Bile duct ligation (BDL) can cause cholangitis, which is known to induce impaired Kupffer cell (KC) function and increased oxygen consumption in a mouse model. It is important to monitor changes in KC function and tissue oxygen saturation, both of which are critical factors in the progression of cholangitis. The purpose of this study is to investigate the impaired phagocytic activity of KC and liver oxygen saturation (sO2) in a mouse cholangitis model using contrast-enhanced ultrasound imaging (CEUS) and photoacoustic imaging (PAI).
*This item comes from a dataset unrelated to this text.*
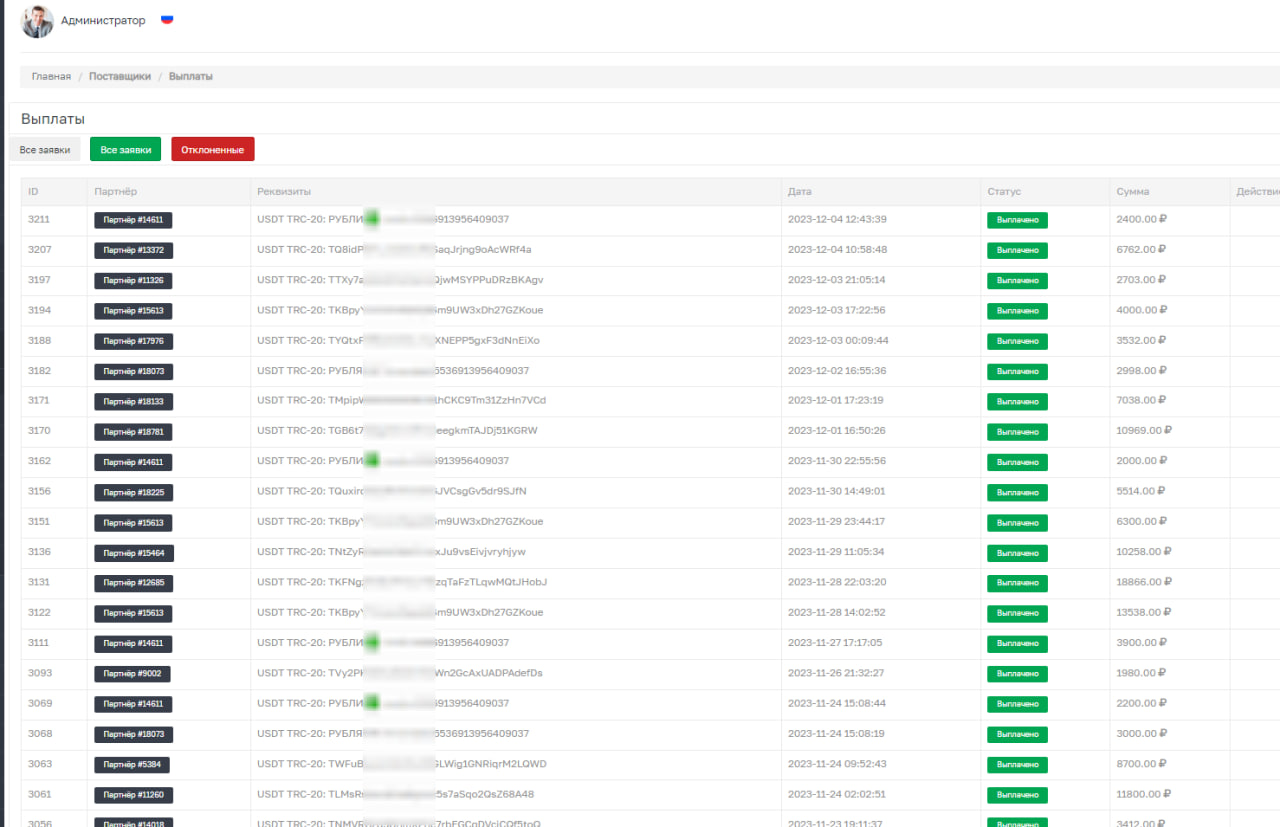1280x827 pixels.
Task: Click the Russian flag language icon
Action: 167,20

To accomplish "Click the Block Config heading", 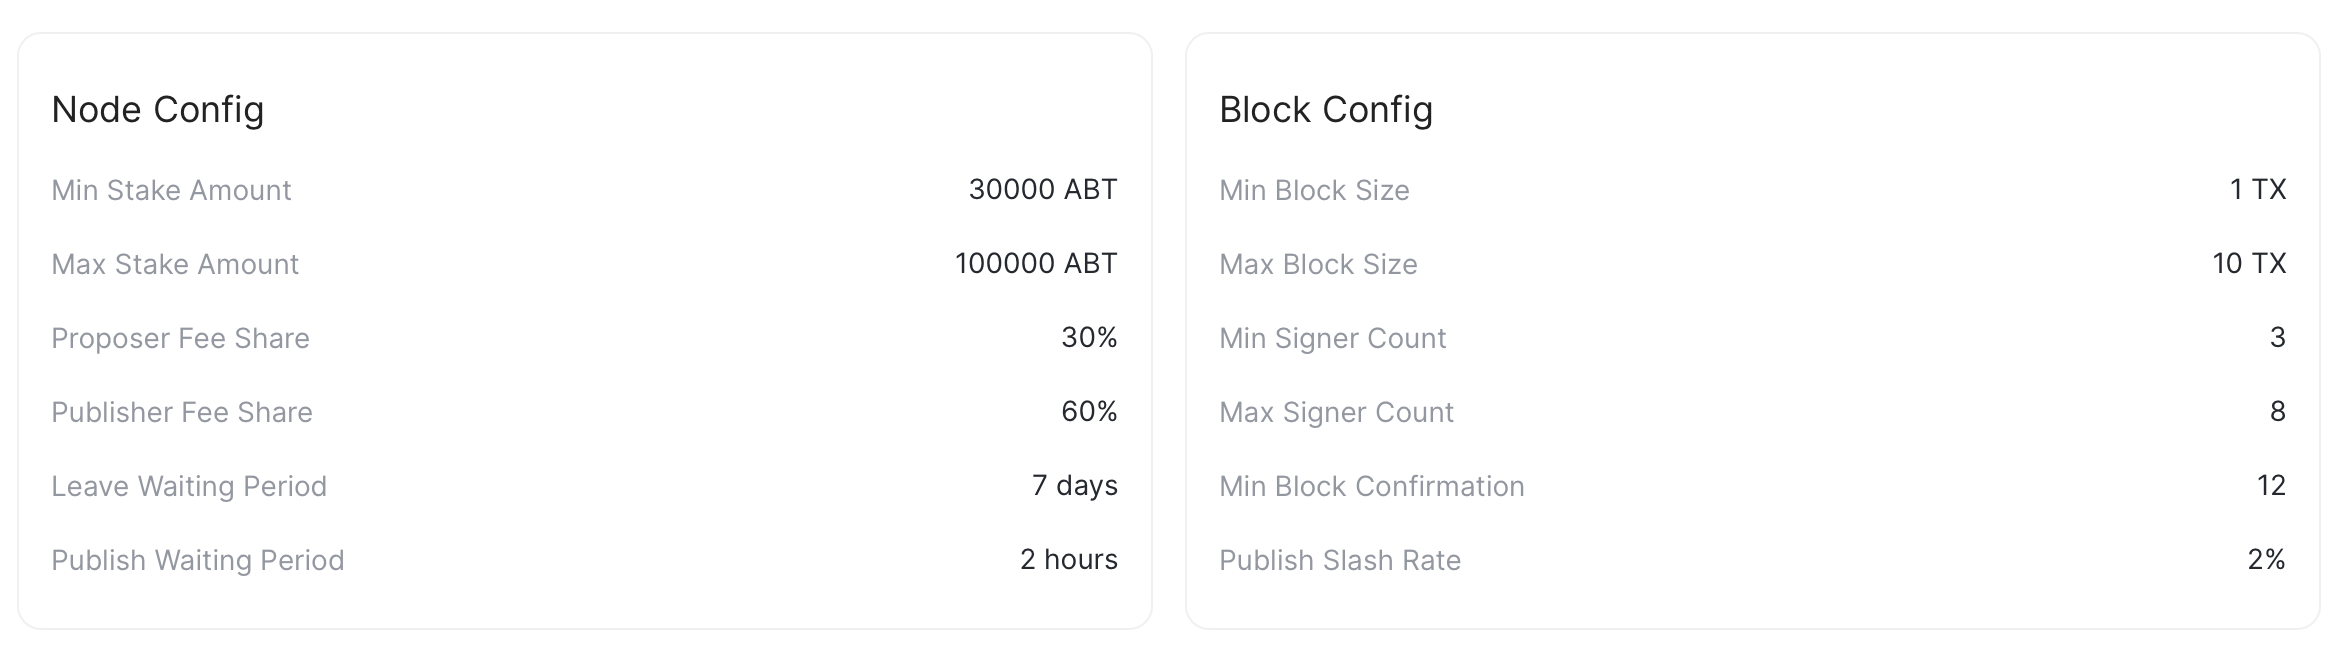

A mouse cholangitis model was created by ligation of the common bile duct (CBDL, n = 20), and the left intrahepatic bile duct (BDL-L, n = 19), both of which were compared with the non-ligation groups—right lobe measurement group after left intrahepatic bile duct ligation (BDL-R, n = 19) and the control group (n = 14). The echogenicity and sO2 were measured by CEUS and PAI and the KC fraction was assessed at 1, 2 and 4 wk after ligation. We found a significantly lower echogenicity of the Kupffer phase in the CBDL and BDL-L groups compared with that in the control and BDL-R groups at 2 wk (p < .01). The CBDL and BDL-L groups showed a lower echogenicity than that of the BDL-R group at 4 wk (p < .01). We found a significantly lower sO2 of the CBDL and BDL-L groups compared with that of the control and BDL-R groups at 4 wk (p < .01). The CBDL and BDL-L groups showed a higher KC fraction than that of the BDL-R and control groups at each time point (p < .01). In conclusion, our study suggests that the Sonazoid CEUS and PAI could be a useful tool for monitoring impaired KC phagocytic activity and the liver hypoxic state.